## PROBLEM STATEMENT:
Repeat the data exactly. Pictures are not part of the copy.

## EXERCISE DATA:
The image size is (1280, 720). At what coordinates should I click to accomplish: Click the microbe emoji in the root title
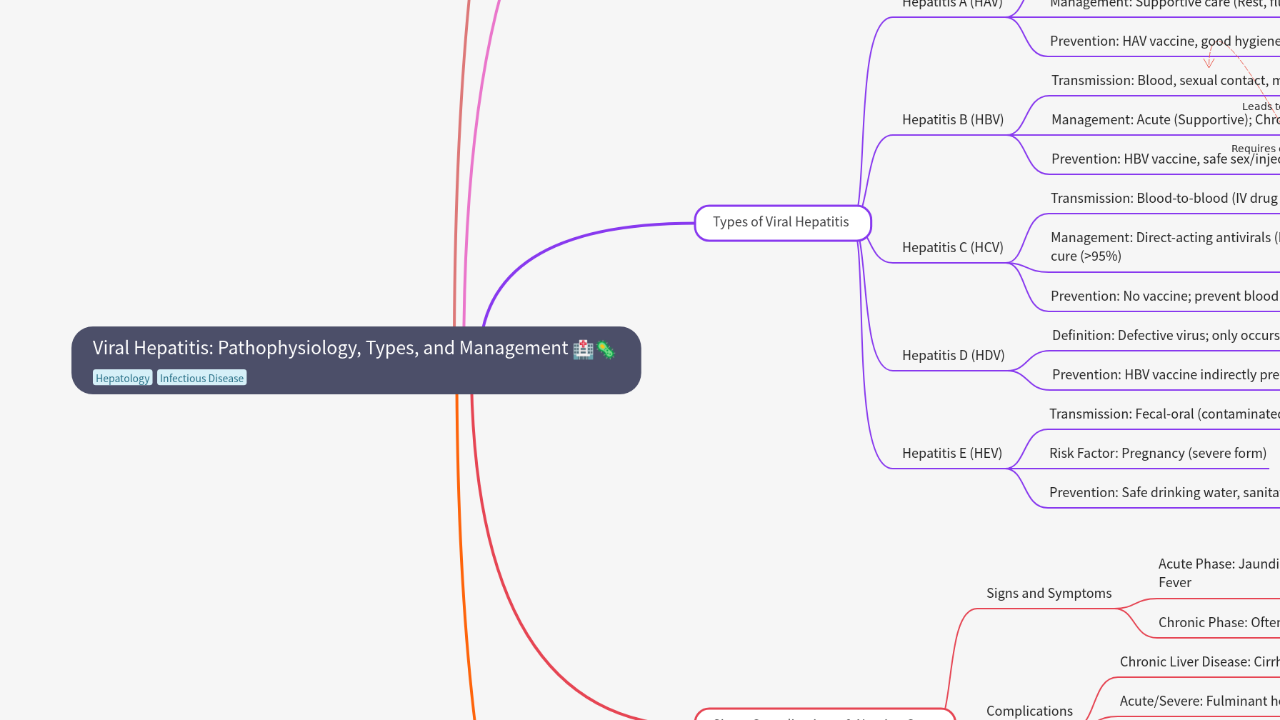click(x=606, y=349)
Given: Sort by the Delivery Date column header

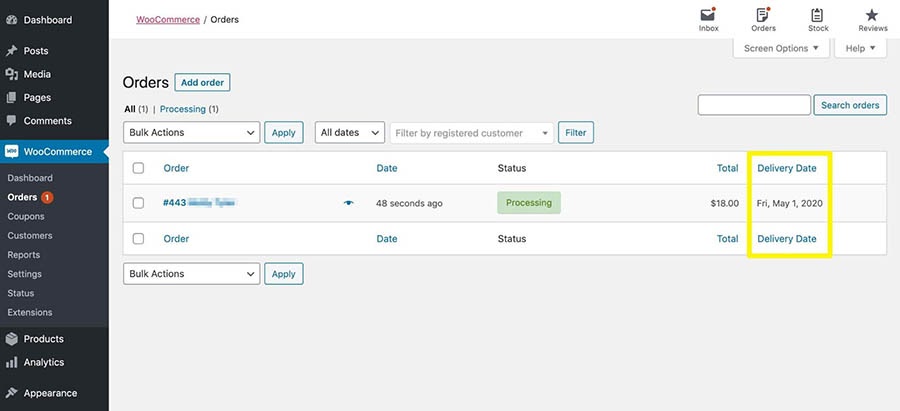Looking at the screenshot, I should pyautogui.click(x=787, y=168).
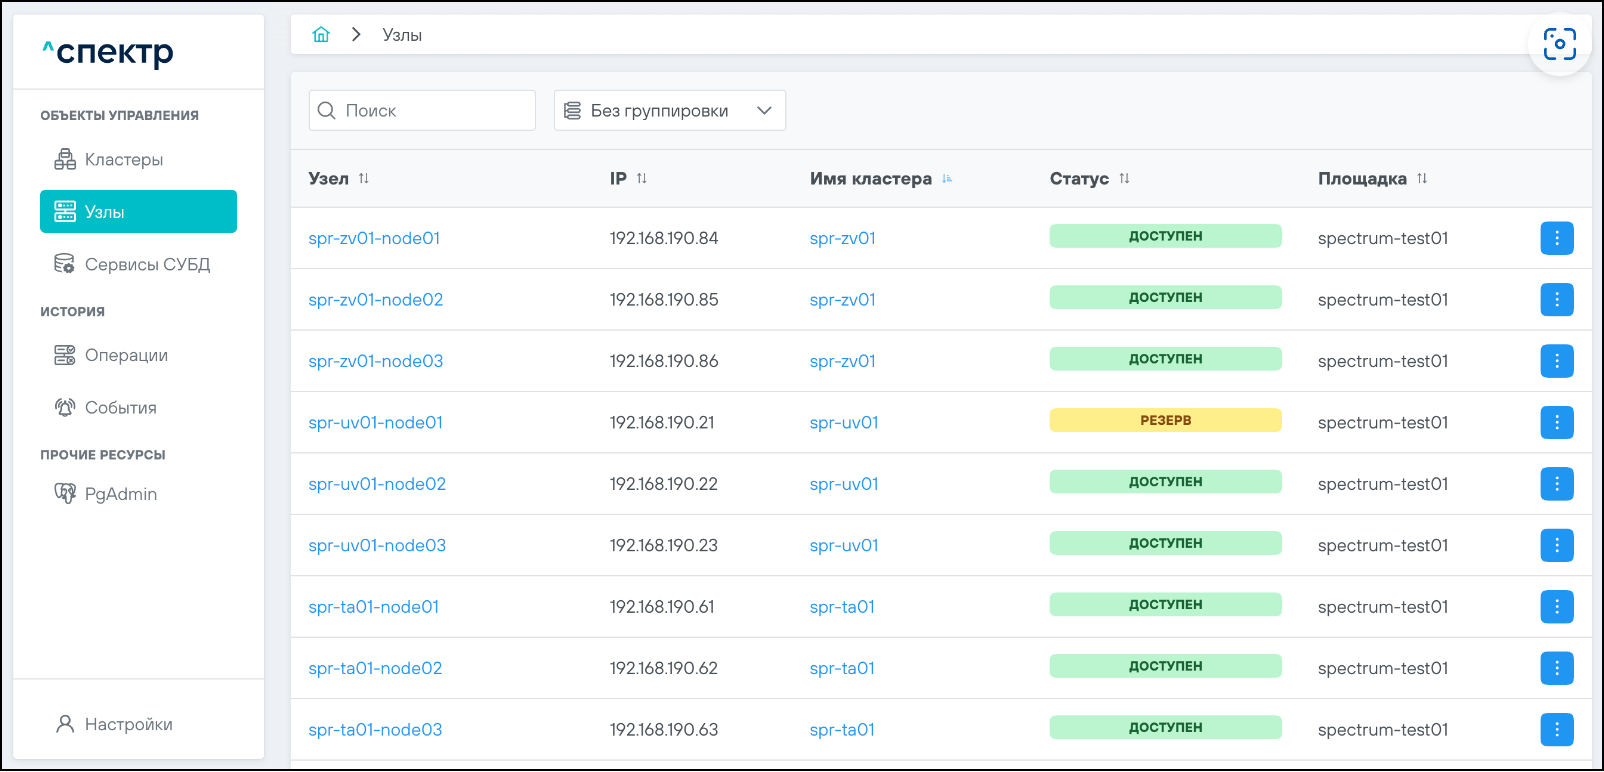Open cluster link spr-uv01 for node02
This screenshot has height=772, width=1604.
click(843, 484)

## SOLUTION TO THIS PROBLEM:
The image size is (1280, 720). At what coordinates should I click to accomplish: Click the microbe emoji in the root title
click(x=606, y=349)
Given: Sort by the Delivery Date column header

Looking at the screenshot, I should pyautogui.click(x=787, y=168).
Open cluster link spr-uv01 for node02
This screenshot has height=772, width=1604.
click(843, 484)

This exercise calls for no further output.